Earlier this year there were rumors of impending fusion of the RU and OL; however, during the summer the two right Maoist organizations appeared to be moving apart for reasons that have not been explained. As a principled-sounding cover for this petty maneuvering the RU is now claiming that its strategy of building the united front (in reality a strategic popular front-from-below) is “diametrically opposed to the [OL] line that says that the central task is party building...” (Revolution, September 1973). As we have shown above, this sharp distinction is a hoax, since the OL has for all practical purposes adopted the same line as the more consistent RU in tailing after reformist labor bureaucrats, black nationalists and just about any other popular movements or leaders that present themselves.
Rather than engaging in obscure semi-polemical shadow-boxing over issues whose only purpose is to mask the basic cliquist appetites dividing the equally cynical, equally reformist RU and OL leaderships, those struggling to crystallize a revolutionary vanguard party must grasp the fact that the U.S. Maoists’ class collaboration, like their repeated capitulation to the reformists, is simply the expression of their Stalinist policies. A real understanding of such betrayals as the support to the Brotherhood Caucus at Fremont GM or the capitulation to the SCLC in the Mead strike can be gained only by understanding the origin of the far more costly capitulation by the Indonesian Maoist CP to Sukarno, which prepared the way for the massacre of 500,000 Communists in 1965. The Stalinist doctrine of “socialism in one country” denies the need for a revolutionary international, for policies of intransigent proletarian internationalism to spread socialist revolution throughout the world. Instead the agents of the Peking bureaucracy must follow a strategy of peaceful coexistence, fundamentally identical to that of the apologists of the Kremlin, not simply in the case of the tinpot despots of Ceylon, Indonesia or Pakistan, but even toward the arch-imperialist U.S. bourgeoisie.

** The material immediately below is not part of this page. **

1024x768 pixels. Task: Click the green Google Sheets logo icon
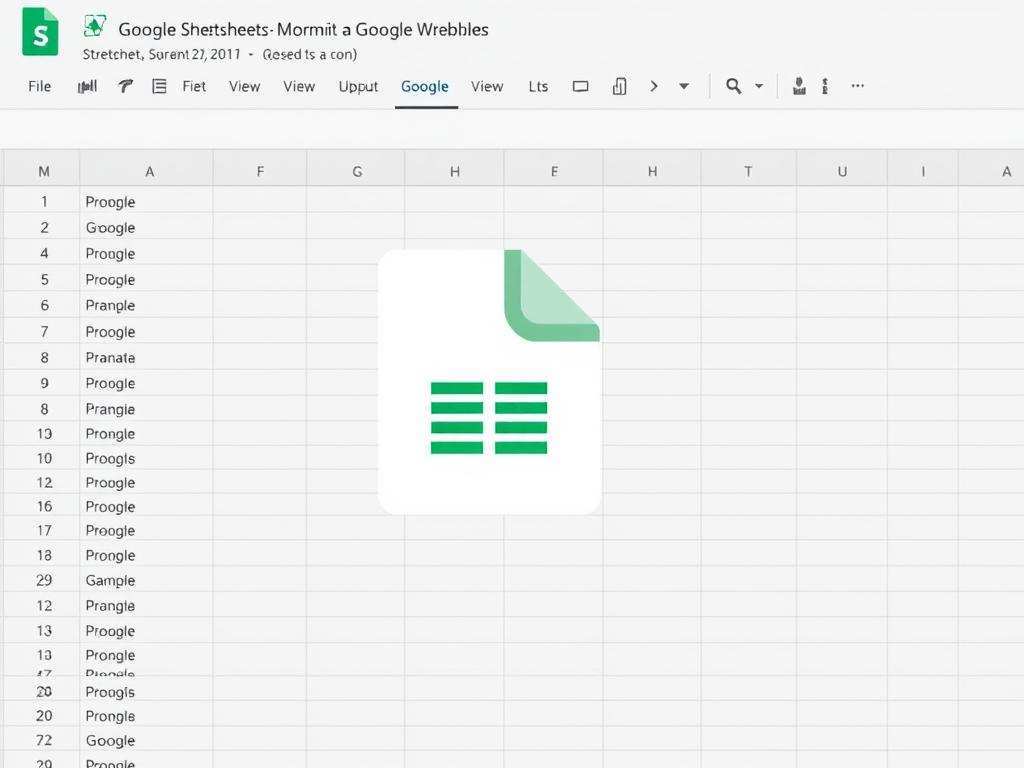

From the failure to fight feminism by advancing any but the most minimal reform demands in the struggle for women’s liberation to the failure to fight for a class-struggle opposition to the pro-capitalist bureaucracy of the unions to the apologies for Mao/Brezhnev’s various “deals” with sections of the imperialist bourgeoisie, Stalinism stands directly counterposed to the interests of the world proletariat. In contrast, the Trotskyist program of independence of the working class from the capitalists and their agents stands revealed as not merely the direct continuation of the Marxist-Leninist tradition but as in fact the only program which can rescue mankind from the horrors of nuclear war and barbarism.